The legal definition of a merger according to the CAB and the McCaskill-Bond amendment is as follows:
"The term 'merger' as used herein means to join action by the two carriers whereby the unify, consolidate, merge, or pool in whole or in part their separate airline facilities or any of the operations or services previously performed by them through such separate facilities."
AANOTOK my friend I can tell you this much I have never heard not one of my coworkers here in fleet at US ever so much as suggest they wanted anyone at AA's seniority, we don't want to give any of ours though.AA employee...not nervous
AA employee...not nervous
Falsehood? Nope. Sorry. There's nothing false in the paragraph you quoted. AA purchased certain assets of TWA and expressly assumed certain liabilities.
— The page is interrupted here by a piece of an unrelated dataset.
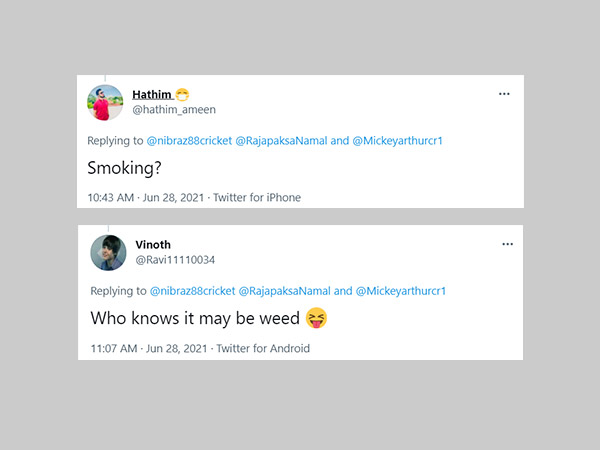
Task: Click @RajapaksaNamal mention in Vinoth's reply
Action: [x=284, y=291]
Calling the TWA asset purchase a "merger" when it clearly was not is a classic example of revisionist history. As I pointed out the other day, the TWA asset purchase resembled a merger in many ways. TWA continued uninterrupted operations as an airline (TWA LLC) until those operations were combined with AA's operations. AA assumed most of the liabilities of TWA (but not all of them).
V, I don't disagree with the appearance part, but there's still some precedent for what AA did which didn't involve AL-MO.
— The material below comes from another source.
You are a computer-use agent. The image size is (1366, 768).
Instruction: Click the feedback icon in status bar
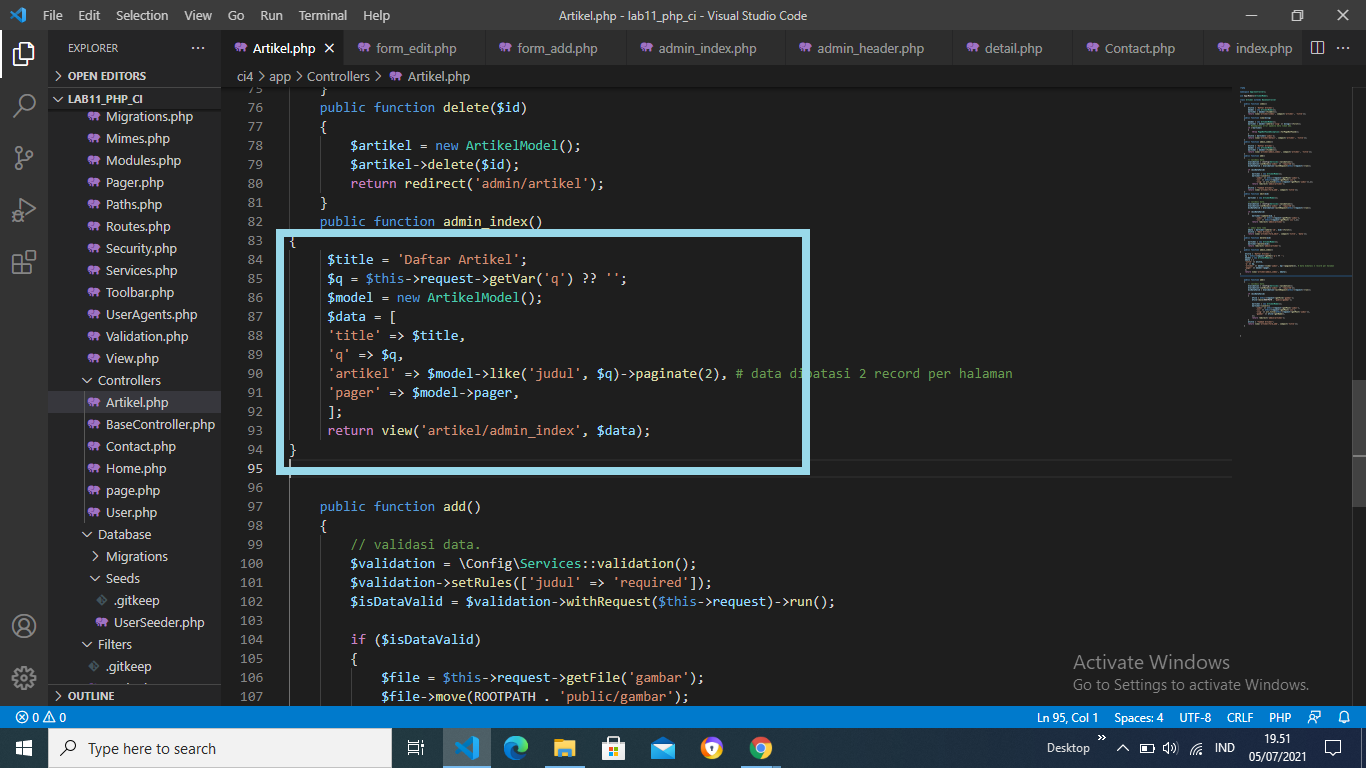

Prior to deregulation, there were few if any comparable asset transactions for the CAB to act on --- the transfer of AOA from AA to PA is probably the closest, and that was a subsidiary so there was no mixing of employees involved. It was also in the 1950's, and predated AL-MO.
Braniff's sale of its EA routes to MIA was done while the CAB was still around, but didn't involve any US employees, so there was no jurisdiction for them to rule.
In the previous asset purchases that AA engaged in ---- TW's LHR routes, and EA's LatAm routes, it was also a continuous operation. Nobody from TW or EA in the US got DOH. They didn't even get jobs.
In the transactions which involved PA for UA and DL, again, it was continuous operations until the handover. The few employees who came along from PA to DL were not taken in seniority order, and I don't recall any employees coming over to UA. The pilots at PA had to work with ALPA on dovetailing. Since everyone else was non-union, there was no need to arbitrate anything...
Overseas, the ground employees got their company seniority, but the FA's who came along with the EA transaction were and still are treated as second-class citizens to the APFA.